カンパネルラ~!『銀河鉄道の夜』(85年)

風がどうと吹き

木がひゅうと騒ぎ

草がざわざわとなびき

 

 

汽笛が

オーンと

聞こえてきます。

銀河鉄道の夜

銀河鉄道の夜

  • 出版社/メーカー: PIASM
  • 発売日: 2002/03/22
  • メディア: DVD

内容(「DVD NAVIGATOR」データベースより)星祭の夜、病気の母を持つ少年・ジョバンニは、丘の上に現れた不思議な汽車に乗り込み、銀河の旅が始まる…。宮澤賢治の原作を別役実が詩的なイメージを膨らませて脚色、細野晴臣が音楽を担当した。大人にも見応えのあるファンタジーに仕上げている。  

昨年のDVD馬鹿買いの残り一本がこれだった。新年初映画!日本アニメーション映画の有名作。宮崎駿のアニメの次に愛されるのがこの映画じゃないだろうか。一度観たことがある人はその世界観、音楽に驚いたことだろう。何度も観てるけどこの不思議な気持ち、また味わいたかった。  

DVDだと音がいいのに驚く。また音響も、この時代のアニメの域としてはすごい。登場人物を猫にしたところがこの作品のいい所だと思う。絵本やヌイグルミのように、リアルさを追求しないファンタジーの素晴らしさは、動物の擬人化だと思うね。なんで猫?と思うけど、目が特徴的で、あのスラッとしたスタイルは神の化身だとか魔女の変身姿だとか、何か神秘的な存在なんだ。

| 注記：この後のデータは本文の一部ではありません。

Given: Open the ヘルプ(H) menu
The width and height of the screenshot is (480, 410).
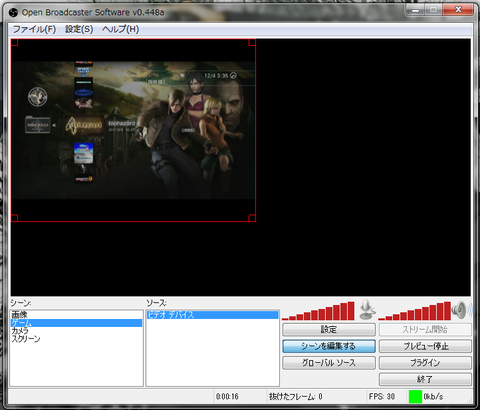Looking at the screenshot, I should 120,29.
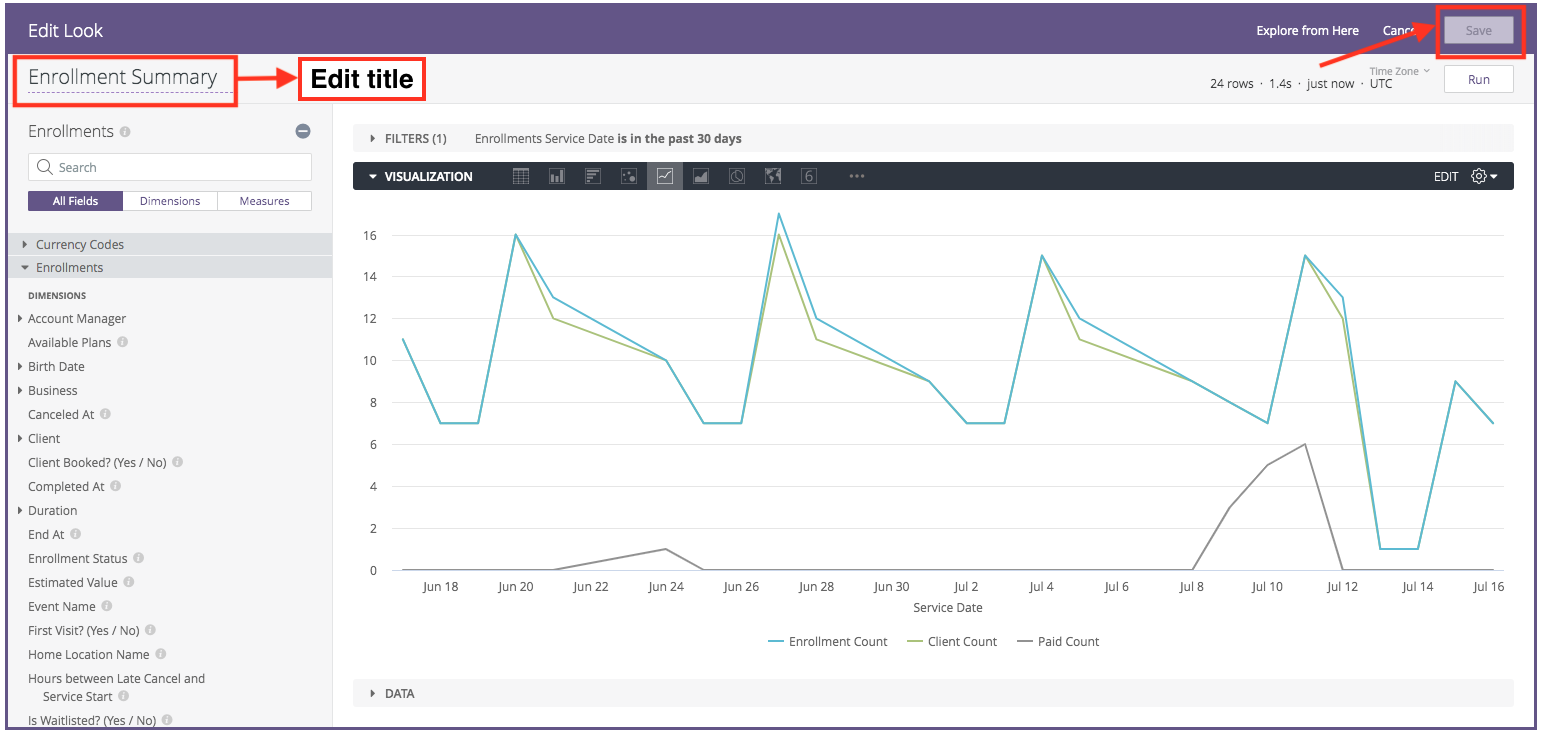The image size is (1541, 734).
Task: Switch to the Measures tab
Action: click(264, 201)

まず冒頭の細野晴臣さんの音楽は何度聞いても驚く。無国籍で不思議なフィーリングで、夢の中というか異空間に入ったような感覚にしてくれる。

ジョバンニとカンパネルラ。微妙に似てない。

 

「鳥を捕る人」。うさんくさい顔をしているが、悪い人ではない。

灯台守」。声は常田富士男さん。いい声。

ザネリは嫌なやつだ。

他にも「盲目の無線技師」、学校の先生に似た地質学者、牧師と幼い姉弟など、登場人物たちとの出会いがロードムービーのよさがある。

一面に広がるトウモロコシ畑で「新世界交響楽」が流れる気持ちのよさ、今は冬だけど、ホッとする暖かさに満ちている。学校の退校時間に流れていたあの曲だ。

この不思議な空間、せつなさ、素晴らしい。